EXTRACT:
[mpich-discuss] BLCR kernel module not present

Michael Bane michael.bane at manchester.ac.uk
Fri Apr 26 17:55:14 CDT 2013


Thanks for that Raghu

On 26 Apr 2013, at 21:56, Raghunath wrote:

> Michael,
> 
> The BLCR support in MVAPICH works fine as well.  MVAPICH implements
> its own Checkpoint-Restart mechanism for the CH3-IB and Nemesis-IB
> channels. The MPICH design for the Nemesis-TCP channel is left
> untouched, as Pavan indicated.
> 
> --
> Raghu
> 
> 
> On Fri, Apr 26, 2013 at 4:25 PM, Pavan Balaji <balaji at mcs.anl.gov> wrote:
>> 
>> I can't speak for mvapich, of course.  I'm only speaking about mpich.
>> However, most of our derivatives don't destroy the features that are in
>> stock mpich.  So I'd think it'll work fine with mvapich as well.
>> 
>> -- Pavan
>> 
>> On 04/26/2013 03:20 PM US Central Time, michael wrote:
>>> Thanks Pavan
>>> 
>>> Just to be clear, you're saying if I use mvapich with blcr then a
>>> running multi-node MPI job when killed (eg out of time) by a batch
>>> scheduler can be restarted (from which checkpoint?) presuming it doesn't
>>> have open files?
>>> 
>>> Many thanks, M
>>> 
>>> On Fri, 2013-04-26 at 15:12 -0500, Pavan Balaji wrote:
>>>> Michael,
>>>> 
>>>> BLCR support for mpich should work fine; if something is broken, please
>>>> let us know.
>>>> 
>>>> However, the core BLCR group itself hadn't released updates in a while,
>>>> primarily because they didn't have direct funding for it.  I believe
>>>> that's fixed now and they are working on newer releases.
>>>> 
>>>> -- Pavan
>>>> 
>>>> On 04/26/2013 03:07 PM US Central Time, michael wrote:
>>>>> Hi folks
>>>>> I was wondering what the state of BLCR for mpich/mvapich is? eg how
>>>>> reliably can one presume it to be?
>>>>> Thanks, Michael
>>>>> 
>>>>> 
>>>>> On Fri, 2013-04-26 at 14:33 -0500, Wesley Bland wrote:
>>>>>> It looks like you might have missed installing the kernel module for
>>>>>> BLCR. What is the output of `lsmod`?
>>>>>> 
>>>>>> 
>>>>>> Alternatively, if you installed BLCR by using apt-get in Ubuntu, you
>>>>>> should be able to use dkms to manage your kernel modules
>>>>>> automatically. Make sure you have the package 'blcr-dkms' installed
>>>>>> (you should be able to check this by typing `dims status`.

TASK BRIEF:
Reproduce the BLCR thread word for word, from "Thanks for that" up to and including "as Pavan indicated.".

DATA SECTION:

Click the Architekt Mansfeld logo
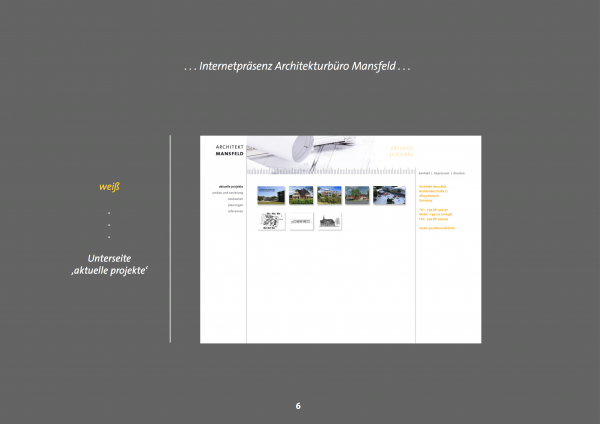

TASK ANSWER:
Thanks for that Raghu

On 26 Apr 2013, at 21:56, Raghunath wrote:

> Michael,
> 
> The BLCR support in MVAPICH works fine as well.  MVAPICH implements
> its own Checkpoint-Restart mechanism for the CH3-IB and Nemesis-IB
> channels. The MPICH design for the Nemesis-TCP channel is left
> untouched, as Pavan indicated.